[Collected data]
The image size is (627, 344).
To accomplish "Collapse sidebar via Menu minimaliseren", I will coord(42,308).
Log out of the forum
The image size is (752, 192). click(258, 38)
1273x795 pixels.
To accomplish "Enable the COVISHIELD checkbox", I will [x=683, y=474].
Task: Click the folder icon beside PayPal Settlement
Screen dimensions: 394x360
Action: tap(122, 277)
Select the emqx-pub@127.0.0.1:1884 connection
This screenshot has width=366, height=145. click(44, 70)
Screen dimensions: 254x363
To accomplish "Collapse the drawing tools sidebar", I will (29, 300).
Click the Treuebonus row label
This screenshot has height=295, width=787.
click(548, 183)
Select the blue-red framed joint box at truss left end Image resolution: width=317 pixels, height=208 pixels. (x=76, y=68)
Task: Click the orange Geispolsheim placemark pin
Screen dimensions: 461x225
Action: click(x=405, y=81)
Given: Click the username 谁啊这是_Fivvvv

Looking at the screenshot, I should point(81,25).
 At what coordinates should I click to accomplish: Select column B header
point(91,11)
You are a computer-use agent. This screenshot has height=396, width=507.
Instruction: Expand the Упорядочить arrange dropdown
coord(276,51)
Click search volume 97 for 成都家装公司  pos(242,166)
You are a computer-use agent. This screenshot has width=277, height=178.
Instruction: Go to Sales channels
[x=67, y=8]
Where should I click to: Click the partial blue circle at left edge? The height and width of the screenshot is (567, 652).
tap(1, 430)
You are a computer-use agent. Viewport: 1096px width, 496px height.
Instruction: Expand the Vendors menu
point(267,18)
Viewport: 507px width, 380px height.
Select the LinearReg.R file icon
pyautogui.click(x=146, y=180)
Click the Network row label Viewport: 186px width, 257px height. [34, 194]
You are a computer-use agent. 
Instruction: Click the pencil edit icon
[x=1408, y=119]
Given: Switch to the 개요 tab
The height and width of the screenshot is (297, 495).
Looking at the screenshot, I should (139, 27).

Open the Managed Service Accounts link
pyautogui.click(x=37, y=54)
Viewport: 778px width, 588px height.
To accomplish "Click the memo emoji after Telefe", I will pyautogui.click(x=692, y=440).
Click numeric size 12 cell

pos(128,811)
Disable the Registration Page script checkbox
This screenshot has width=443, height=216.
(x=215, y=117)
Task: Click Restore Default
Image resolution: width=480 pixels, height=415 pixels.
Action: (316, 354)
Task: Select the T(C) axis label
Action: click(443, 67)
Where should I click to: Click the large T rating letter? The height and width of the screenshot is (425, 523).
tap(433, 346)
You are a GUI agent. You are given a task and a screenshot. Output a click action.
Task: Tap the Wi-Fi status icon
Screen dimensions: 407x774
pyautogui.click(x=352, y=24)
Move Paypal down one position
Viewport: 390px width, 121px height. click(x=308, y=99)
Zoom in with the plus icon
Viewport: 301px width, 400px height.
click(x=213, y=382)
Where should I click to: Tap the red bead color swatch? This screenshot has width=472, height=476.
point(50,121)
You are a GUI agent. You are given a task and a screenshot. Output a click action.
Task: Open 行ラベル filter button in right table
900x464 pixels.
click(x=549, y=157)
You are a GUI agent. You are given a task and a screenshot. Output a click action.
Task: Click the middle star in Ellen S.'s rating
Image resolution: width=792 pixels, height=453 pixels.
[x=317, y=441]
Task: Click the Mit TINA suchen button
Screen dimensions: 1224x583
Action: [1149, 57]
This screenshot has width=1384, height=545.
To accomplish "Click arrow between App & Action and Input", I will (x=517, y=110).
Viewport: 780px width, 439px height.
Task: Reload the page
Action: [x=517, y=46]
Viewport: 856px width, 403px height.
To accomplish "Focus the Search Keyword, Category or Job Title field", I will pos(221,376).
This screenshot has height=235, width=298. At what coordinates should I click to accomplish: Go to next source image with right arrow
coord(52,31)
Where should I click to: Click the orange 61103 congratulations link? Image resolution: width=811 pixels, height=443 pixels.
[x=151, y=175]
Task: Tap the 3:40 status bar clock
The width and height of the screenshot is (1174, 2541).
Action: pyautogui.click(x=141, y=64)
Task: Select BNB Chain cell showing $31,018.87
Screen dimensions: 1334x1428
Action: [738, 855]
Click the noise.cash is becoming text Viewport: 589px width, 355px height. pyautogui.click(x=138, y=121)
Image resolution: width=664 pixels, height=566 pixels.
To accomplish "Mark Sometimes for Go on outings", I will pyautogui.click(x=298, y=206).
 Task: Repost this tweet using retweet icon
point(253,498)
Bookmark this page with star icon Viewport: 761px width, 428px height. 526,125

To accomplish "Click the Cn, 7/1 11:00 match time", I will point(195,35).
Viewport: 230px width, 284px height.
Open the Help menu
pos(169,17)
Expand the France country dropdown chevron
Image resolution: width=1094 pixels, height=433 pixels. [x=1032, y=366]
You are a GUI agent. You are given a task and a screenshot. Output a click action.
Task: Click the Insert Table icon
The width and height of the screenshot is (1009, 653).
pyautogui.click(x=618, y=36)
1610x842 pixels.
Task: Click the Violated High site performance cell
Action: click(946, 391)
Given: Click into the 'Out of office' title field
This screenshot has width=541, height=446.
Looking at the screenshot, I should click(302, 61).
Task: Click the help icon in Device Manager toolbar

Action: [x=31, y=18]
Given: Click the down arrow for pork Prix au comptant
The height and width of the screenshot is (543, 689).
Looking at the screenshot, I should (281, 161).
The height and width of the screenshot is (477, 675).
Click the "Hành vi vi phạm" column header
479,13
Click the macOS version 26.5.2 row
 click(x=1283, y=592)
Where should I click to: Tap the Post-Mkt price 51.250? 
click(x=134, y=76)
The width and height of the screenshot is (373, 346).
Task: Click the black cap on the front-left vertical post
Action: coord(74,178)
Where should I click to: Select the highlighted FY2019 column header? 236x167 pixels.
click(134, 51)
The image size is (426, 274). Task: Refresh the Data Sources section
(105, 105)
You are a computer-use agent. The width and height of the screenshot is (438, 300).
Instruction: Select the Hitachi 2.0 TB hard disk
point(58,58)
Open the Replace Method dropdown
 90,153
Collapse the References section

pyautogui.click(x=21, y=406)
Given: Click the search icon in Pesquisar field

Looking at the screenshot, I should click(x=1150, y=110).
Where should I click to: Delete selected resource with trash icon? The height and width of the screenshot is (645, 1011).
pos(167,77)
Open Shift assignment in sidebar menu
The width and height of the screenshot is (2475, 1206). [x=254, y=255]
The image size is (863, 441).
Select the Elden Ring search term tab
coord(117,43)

DESCRIPTION OF THE TASK -> The answer must consist of every line from the entries above that contains "button".

RESULT FOR THIS EXERCISE ->
Task: Open 行ラベル filter button in right table
Task: Click the Mit TINA suchen button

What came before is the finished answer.